É interessante que nem sempre foi assim. O historiador Philippe Ariès, por exemplo, chegou a sustentar que o amor que, hoje, sentimos pelos nossos filhos é uma criação recente. Durante a Idade Média, diz ele, crianças eram vistas como adultos em miniatura. Elas podiam ser vendidas e até enforcadas como adultos, caso cometessem algum crime. Os pais não ligavam muito se morressem. Não havia nada de específico na infância.
Recentemente, os métodos e certas conclusões de Ariès foram objeto de duras críticas, muitas das quais parecem procedentes. Mas a noção de que, da Idade Média para cá, emergiu um novo conceito de infância permanece solidamente de pé.

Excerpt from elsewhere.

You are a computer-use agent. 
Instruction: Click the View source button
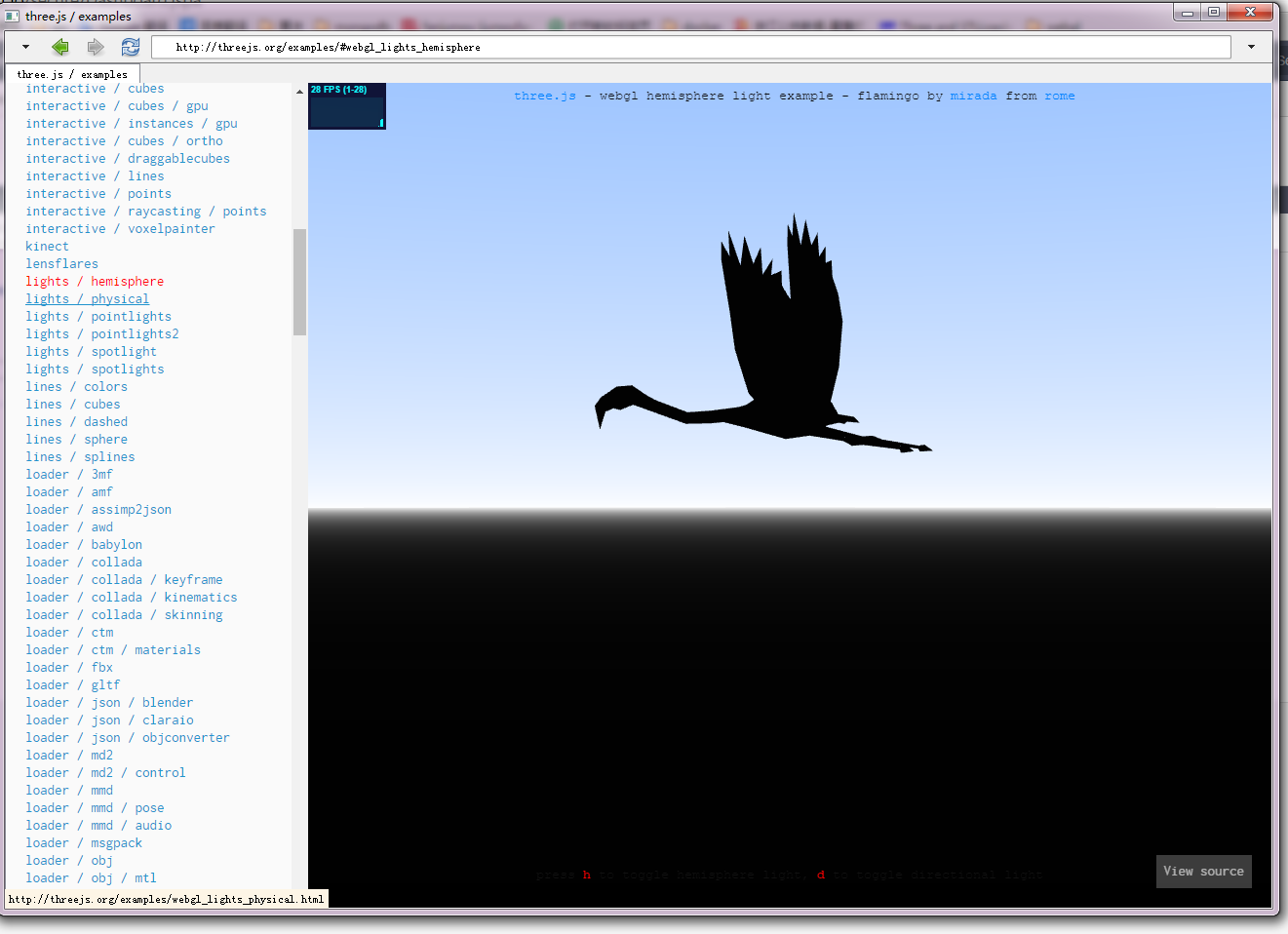1203,872
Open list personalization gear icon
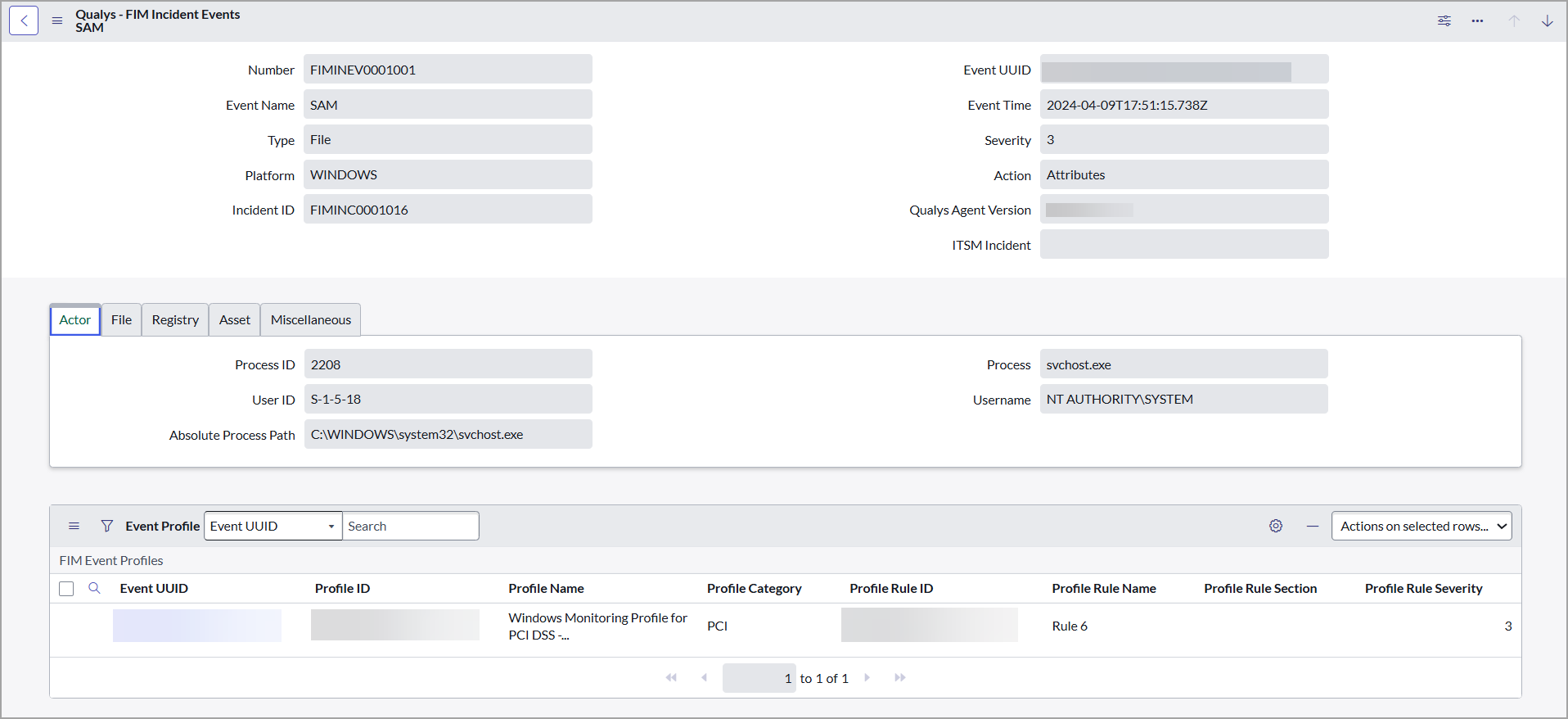 pos(1276,526)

No campo das ideias, dois dos principais responsáveis pela mudança são John Locke (1632-1704) e Jean-Jacques Rousseau (1712-78). O primeiro veio com a concepção de que a mente humana é uma "tabula rasa", que precisa ser preenchida com civilização. Já o segundo sustentou o ideal romântico de que crianças conservam uma espécie de pureza original que tem de ser protegida da corrupção do mundo adulto.
Embora incompatíveis entre si, ambas as teorias implicam que a infância tem uma especificidade e abrem as portas para a educação, a convicção de que podemos e devemos moldar a mente dos pimpolhos.
Pelo que sabemos hoje, tanto a "tabula rasa" como o ideal da pureza infantil não fazem muito sentido, mas isso agora é irrelevante. A ideia de que as crianças ocupam um espaço especial -quase sagrado- já está encravada na modernidade.